■ Records pointing to text and elements:

★ ★ ★

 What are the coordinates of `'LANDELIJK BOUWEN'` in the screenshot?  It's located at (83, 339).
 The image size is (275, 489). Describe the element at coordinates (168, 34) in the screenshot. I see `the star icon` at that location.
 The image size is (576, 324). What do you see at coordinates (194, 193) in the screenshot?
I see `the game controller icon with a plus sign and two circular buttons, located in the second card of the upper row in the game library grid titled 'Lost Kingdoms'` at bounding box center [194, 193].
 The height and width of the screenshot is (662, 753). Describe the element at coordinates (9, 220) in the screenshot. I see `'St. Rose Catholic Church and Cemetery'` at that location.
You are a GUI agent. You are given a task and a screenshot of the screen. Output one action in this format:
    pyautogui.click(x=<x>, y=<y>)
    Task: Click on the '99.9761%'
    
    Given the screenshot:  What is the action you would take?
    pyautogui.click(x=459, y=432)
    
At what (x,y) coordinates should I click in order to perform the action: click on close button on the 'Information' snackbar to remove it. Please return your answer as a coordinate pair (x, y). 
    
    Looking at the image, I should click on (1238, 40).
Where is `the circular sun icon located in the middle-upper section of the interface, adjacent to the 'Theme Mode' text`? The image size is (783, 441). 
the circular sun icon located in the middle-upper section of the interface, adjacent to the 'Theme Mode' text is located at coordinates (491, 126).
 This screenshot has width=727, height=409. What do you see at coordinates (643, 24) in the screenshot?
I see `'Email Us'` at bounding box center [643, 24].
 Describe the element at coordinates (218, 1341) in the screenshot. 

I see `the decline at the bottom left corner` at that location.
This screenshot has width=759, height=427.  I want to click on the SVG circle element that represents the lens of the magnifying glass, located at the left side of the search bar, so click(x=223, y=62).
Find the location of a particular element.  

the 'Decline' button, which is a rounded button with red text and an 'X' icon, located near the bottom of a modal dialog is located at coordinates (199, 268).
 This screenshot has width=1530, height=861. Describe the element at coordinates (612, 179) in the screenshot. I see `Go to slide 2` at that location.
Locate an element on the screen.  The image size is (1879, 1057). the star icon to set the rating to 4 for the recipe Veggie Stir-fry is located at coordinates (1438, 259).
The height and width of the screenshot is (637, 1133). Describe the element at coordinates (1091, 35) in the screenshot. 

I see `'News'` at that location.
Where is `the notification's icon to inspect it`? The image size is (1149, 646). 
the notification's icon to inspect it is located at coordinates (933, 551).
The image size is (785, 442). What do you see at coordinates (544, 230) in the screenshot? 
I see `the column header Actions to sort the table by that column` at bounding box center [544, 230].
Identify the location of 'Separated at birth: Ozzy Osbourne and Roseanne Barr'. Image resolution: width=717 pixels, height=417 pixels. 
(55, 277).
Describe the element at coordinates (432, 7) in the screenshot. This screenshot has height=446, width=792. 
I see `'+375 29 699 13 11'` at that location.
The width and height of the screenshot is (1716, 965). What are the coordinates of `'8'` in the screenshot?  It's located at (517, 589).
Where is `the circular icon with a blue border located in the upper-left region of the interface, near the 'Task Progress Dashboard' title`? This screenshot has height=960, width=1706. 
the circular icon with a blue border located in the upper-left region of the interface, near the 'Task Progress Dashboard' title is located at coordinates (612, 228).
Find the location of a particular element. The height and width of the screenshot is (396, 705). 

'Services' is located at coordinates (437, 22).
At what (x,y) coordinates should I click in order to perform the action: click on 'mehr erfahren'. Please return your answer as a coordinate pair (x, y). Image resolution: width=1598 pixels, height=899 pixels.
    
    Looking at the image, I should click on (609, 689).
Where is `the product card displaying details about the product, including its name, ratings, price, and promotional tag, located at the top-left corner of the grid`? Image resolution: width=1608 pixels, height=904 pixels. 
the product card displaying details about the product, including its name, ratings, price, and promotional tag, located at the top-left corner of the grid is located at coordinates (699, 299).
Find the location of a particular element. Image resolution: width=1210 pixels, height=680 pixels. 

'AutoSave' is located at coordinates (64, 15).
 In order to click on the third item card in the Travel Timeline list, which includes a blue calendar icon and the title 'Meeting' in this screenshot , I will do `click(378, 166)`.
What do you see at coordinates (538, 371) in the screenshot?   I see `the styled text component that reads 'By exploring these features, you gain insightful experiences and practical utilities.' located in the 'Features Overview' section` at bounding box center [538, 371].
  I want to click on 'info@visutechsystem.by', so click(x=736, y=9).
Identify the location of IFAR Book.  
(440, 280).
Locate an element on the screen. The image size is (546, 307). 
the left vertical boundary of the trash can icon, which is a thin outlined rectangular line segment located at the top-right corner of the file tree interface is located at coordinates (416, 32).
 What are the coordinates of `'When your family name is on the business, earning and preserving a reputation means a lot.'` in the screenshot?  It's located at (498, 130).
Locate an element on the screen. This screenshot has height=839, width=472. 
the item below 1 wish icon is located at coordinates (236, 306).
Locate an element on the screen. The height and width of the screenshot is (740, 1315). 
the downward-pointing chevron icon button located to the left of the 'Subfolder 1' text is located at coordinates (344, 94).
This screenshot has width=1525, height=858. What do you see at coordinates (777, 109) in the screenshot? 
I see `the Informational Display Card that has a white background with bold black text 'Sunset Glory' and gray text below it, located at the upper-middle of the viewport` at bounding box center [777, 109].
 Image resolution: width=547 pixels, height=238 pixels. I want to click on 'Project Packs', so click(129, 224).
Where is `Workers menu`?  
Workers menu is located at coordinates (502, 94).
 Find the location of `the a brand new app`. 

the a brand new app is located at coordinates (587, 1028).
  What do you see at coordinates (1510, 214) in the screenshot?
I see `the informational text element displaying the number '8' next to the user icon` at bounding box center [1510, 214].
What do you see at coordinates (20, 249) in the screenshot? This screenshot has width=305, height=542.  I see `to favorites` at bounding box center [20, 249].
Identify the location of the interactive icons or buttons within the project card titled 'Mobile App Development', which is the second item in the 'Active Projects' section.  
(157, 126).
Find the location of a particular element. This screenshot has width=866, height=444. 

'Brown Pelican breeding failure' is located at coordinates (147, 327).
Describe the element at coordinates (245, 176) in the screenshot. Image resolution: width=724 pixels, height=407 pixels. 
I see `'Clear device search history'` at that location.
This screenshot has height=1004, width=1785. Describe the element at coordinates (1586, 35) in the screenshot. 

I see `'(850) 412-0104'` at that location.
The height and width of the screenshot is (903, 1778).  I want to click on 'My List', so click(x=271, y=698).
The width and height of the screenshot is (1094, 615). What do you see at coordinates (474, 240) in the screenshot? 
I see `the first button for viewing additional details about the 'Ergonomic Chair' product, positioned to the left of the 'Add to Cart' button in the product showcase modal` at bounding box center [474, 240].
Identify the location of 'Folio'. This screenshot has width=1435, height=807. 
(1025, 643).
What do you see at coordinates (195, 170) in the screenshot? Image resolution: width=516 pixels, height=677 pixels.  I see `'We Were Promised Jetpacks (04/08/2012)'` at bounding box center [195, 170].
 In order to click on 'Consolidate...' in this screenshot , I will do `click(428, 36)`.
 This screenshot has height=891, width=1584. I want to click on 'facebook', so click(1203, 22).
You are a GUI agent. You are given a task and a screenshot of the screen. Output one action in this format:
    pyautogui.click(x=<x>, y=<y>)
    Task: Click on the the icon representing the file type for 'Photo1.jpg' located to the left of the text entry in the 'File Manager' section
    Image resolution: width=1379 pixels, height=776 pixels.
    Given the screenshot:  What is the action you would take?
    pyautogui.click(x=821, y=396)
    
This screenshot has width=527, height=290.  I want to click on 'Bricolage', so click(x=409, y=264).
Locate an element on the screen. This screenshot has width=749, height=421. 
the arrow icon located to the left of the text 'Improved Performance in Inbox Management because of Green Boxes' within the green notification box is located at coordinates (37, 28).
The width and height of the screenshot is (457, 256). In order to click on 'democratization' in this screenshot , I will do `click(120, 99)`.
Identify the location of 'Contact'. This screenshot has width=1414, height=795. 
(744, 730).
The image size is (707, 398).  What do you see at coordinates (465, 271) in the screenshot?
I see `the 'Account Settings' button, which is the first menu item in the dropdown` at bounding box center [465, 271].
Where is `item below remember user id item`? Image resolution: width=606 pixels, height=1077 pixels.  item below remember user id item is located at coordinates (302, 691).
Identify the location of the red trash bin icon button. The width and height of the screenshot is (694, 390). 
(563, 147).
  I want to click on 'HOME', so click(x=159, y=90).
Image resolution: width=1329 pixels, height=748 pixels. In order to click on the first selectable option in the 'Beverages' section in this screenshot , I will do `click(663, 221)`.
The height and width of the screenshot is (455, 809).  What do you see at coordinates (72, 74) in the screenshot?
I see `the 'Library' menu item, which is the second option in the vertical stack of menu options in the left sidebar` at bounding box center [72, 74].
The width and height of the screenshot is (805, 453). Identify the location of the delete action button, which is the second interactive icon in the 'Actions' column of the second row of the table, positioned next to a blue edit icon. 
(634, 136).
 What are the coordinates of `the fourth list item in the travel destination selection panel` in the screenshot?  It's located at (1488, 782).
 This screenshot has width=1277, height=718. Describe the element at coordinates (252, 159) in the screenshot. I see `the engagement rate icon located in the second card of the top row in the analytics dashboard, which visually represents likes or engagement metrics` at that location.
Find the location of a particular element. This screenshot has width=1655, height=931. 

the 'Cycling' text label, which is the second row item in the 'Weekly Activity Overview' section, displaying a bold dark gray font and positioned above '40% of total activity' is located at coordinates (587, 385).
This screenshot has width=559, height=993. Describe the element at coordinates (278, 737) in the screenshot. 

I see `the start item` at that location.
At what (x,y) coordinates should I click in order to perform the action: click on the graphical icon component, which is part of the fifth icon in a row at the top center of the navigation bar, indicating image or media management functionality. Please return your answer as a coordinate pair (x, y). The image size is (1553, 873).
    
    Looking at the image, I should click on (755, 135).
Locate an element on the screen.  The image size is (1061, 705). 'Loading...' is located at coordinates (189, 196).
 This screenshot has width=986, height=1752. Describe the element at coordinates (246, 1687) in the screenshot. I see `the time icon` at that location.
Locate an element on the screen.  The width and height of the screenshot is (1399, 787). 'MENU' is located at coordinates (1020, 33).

★ ★ ★

■ SET TASK:
Retype the records from the line that contains "In order to click on the third" through the line that contains "I want to click on 'info@visutechsystem.by', so", reproducing every line in that stretch without change.

■ RESPONSE BELOW:
 In order to click on the third item card in the Travel Timeline list, which includes a blue calendar icon and the title 'Meeting' in this screenshot , I will do `click(378, 166)`.
What do you see at coordinates (538, 371) in the screenshot?   I see `the styled text component that reads 'By exploring these features, you gain insightful experiences and practical utilities.' located in the 'Features Overview' section` at bounding box center [538, 371].
  I want to click on 'info@visutechsystem.by', so click(x=736, y=9).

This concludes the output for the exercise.